Egypt's interim leader Adli Mansour has issued a decree outlining the election timetable in a swift move to pull the country out of the ongoing crisis.

The decision by Mansour, who was appointed by the powerful army after ousting Mohamed Morsi, comes after a shooting incident in Cairo killing dozens.

The decree requires Egypt to hold parliamentary elections within six months quickly followed by presidential polls.

According to the constitutional declaration, Mansour will also appoint a committee to oversee amendments to the Islamist-drafted constitution which was passed during Morsi's administration.
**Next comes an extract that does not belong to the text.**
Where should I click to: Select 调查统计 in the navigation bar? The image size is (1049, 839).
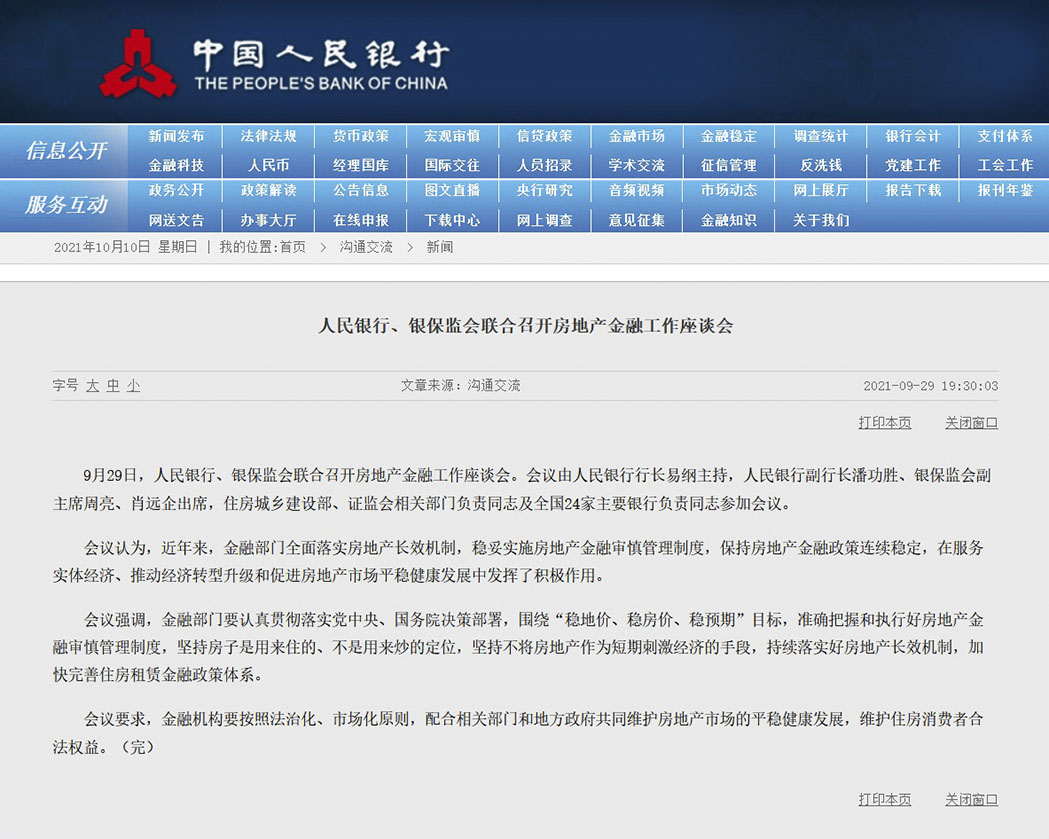(x=820, y=136)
The panel will be formed within two weeks and it will have one month to make the statute changes.

A referendum on the amended constitution will be held in four months' time which will pave the way for the parliamentary elections possibly by early 2014.

The decree also appears to contain flaws found in the earlier transitional plan in 2011 which later led to the Muslim Brotherhood taking power.
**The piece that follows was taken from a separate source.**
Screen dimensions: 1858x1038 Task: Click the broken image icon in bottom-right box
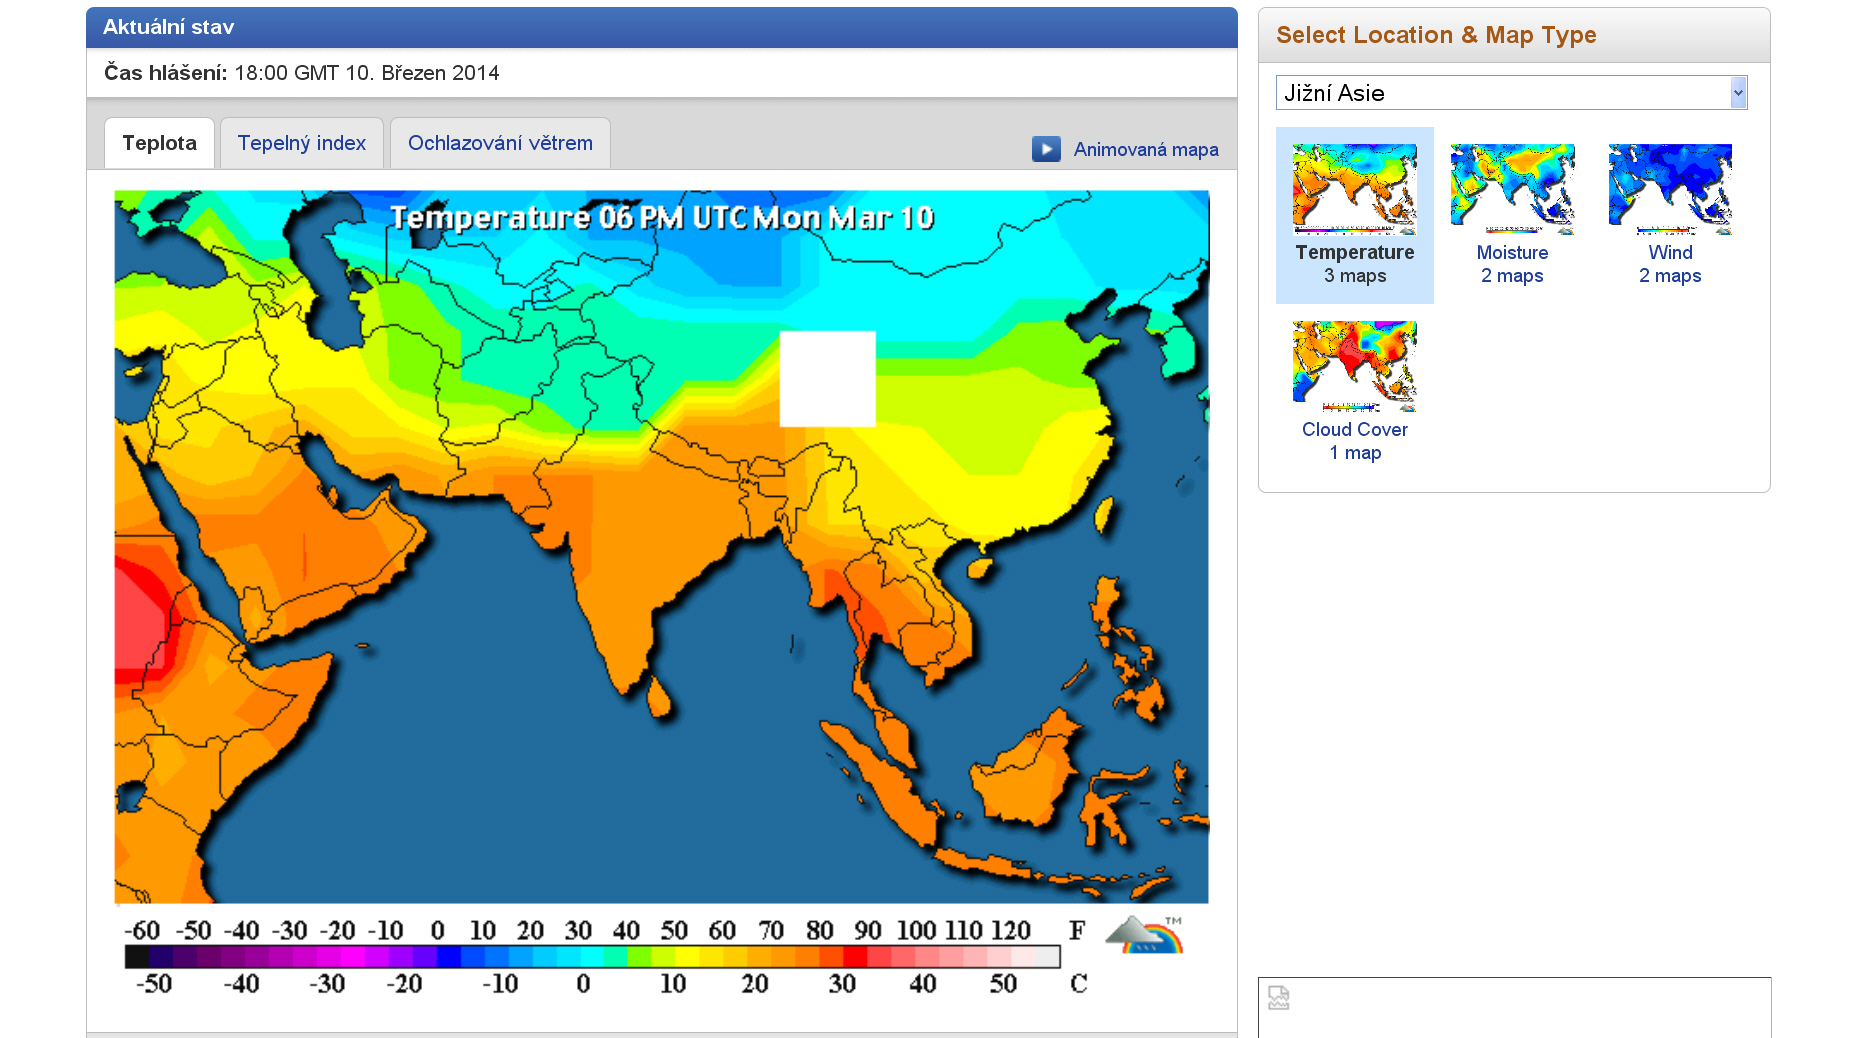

The constitution framed by the Islamist assembly was a key point of disagreement between Morsi and his liberal opponents when he was in power.

Morsi's supporters and Brotherhood leaders have not yet publicly commented on the latest declaration.

It comes into force with immediate effect following the bloody gunfire outside Cairo's Republican Guards barracks in which 51 people were killed and 435 injured.

The military said its men opened fire in retaliation against the armed provocation of Brotherhood supporters.

Although it is still unclear what led to the carnage, both sides are pointing fingers at each other.

The interim administration has also expressed "deep regret" over the shooting incident and vowed to probe the killings.

The US has condemned the shooting and urged "maximum restraint".

Egypt's top Muslim cleric, Sheikh Ahmed el-Tayeb, has warned of Egypt plunging into a civil war and announced he would go into seclusion until the unrest ends.

The Brotherhood has called for more protests later in the day defying the army and the interim government. The situation continues to be volatile as it is feared that violence could break out during the rallies.

Top leaders are likely to focus on avoiding further bloodshed and choosing an interim prime minister to press ahead with the proposed elections.